======== EXERCISE MATERIALS ========

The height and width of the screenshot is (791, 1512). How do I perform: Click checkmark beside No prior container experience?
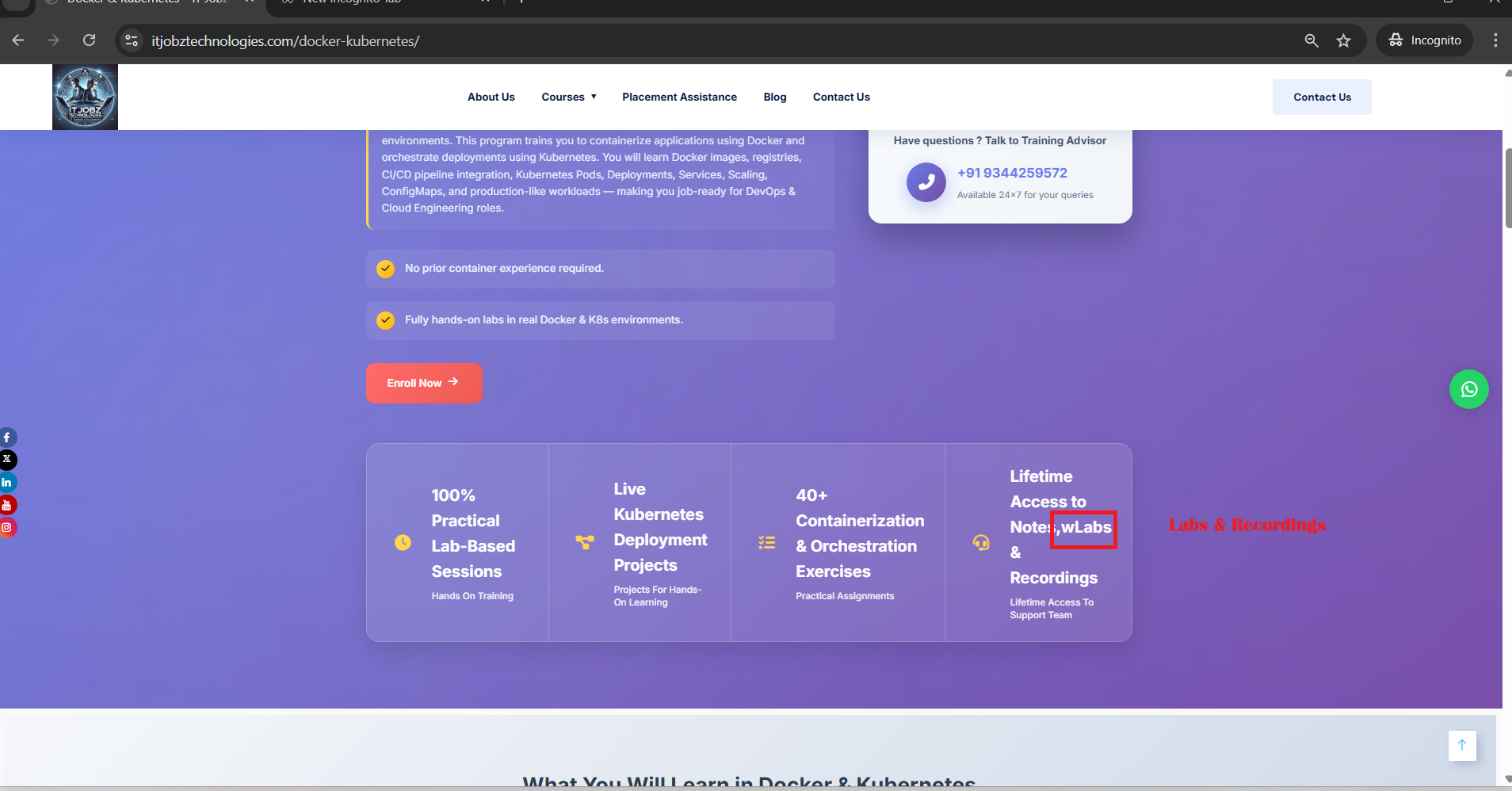[386, 269]

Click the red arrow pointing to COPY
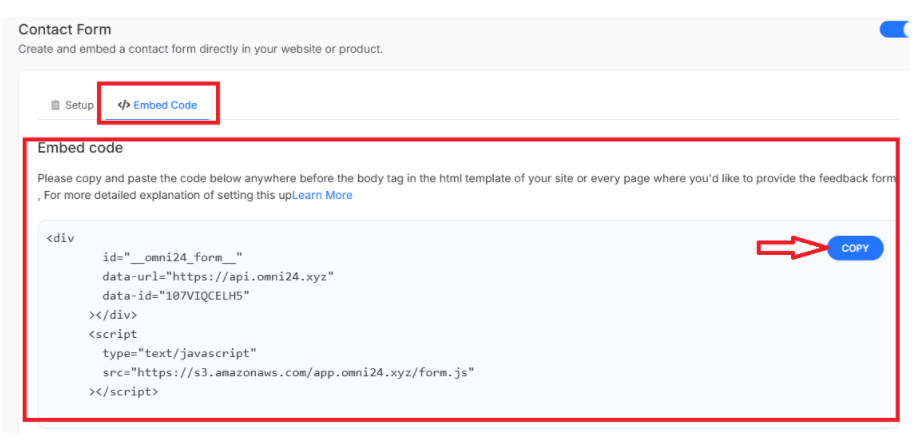[x=792, y=248]
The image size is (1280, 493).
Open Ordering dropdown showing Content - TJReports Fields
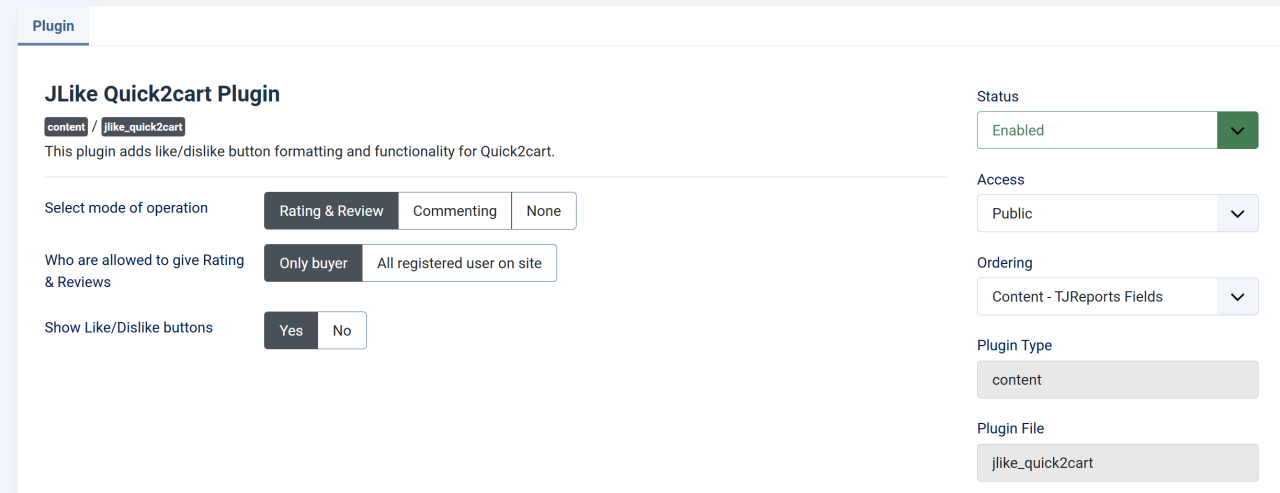click(1097, 296)
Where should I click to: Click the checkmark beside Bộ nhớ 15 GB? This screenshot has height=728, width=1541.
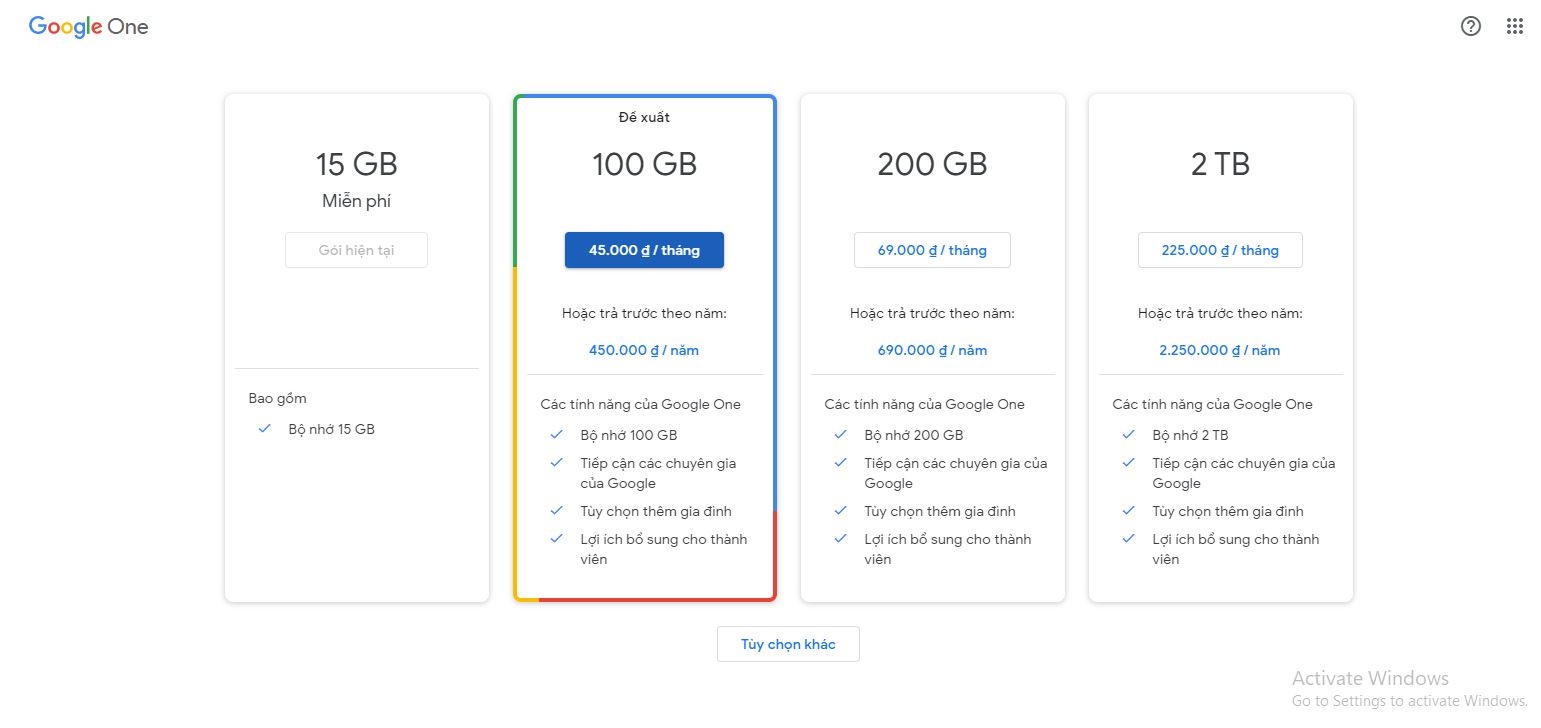tap(265, 429)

========

■ **YOUR ASSIGNMENT**: Every line from the one containing "Where should I" through the end of the entries above is to be copied exactly; pictures are to be left out.

■ **RESULT OF THE TASK**:
Where should I click to: Click the checkmark beside Bộ nhớ 15 GB? This screenshot has height=728, width=1541.
tap(265, 429)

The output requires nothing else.